#### DATA FOR THIS EXERCISE ####

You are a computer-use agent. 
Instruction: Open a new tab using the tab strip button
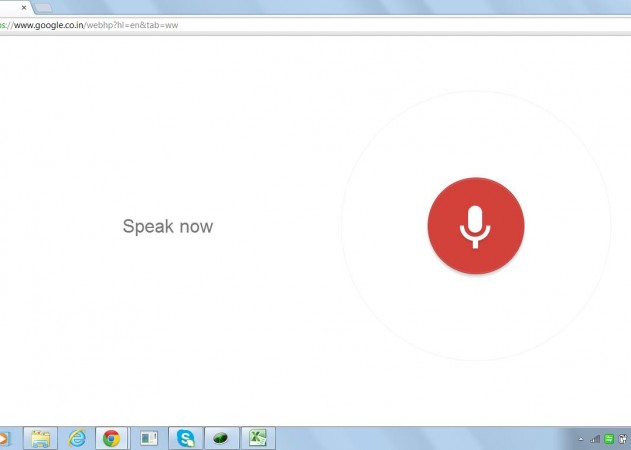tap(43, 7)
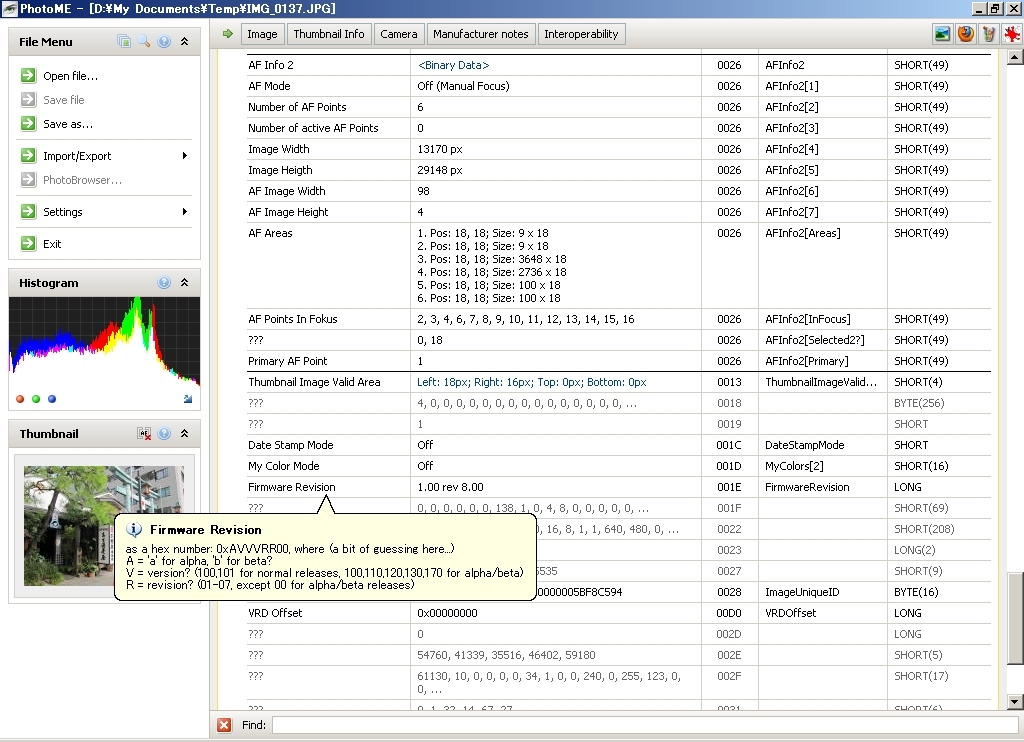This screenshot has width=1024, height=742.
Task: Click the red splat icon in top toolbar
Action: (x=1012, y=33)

####

» EXERCISE DESCRIPTION
All the records need to be retyped word for word, except for the pictures.

» EXERCISE SOLUTION
You are a computer-use agent. 
Instruction: Open a new tab using the tab strip button
tap(43, 7)
This screenshot has width=1024, height=742.
Task: Click the red splat icon in top toolbar
Action: (x=1012, y=33)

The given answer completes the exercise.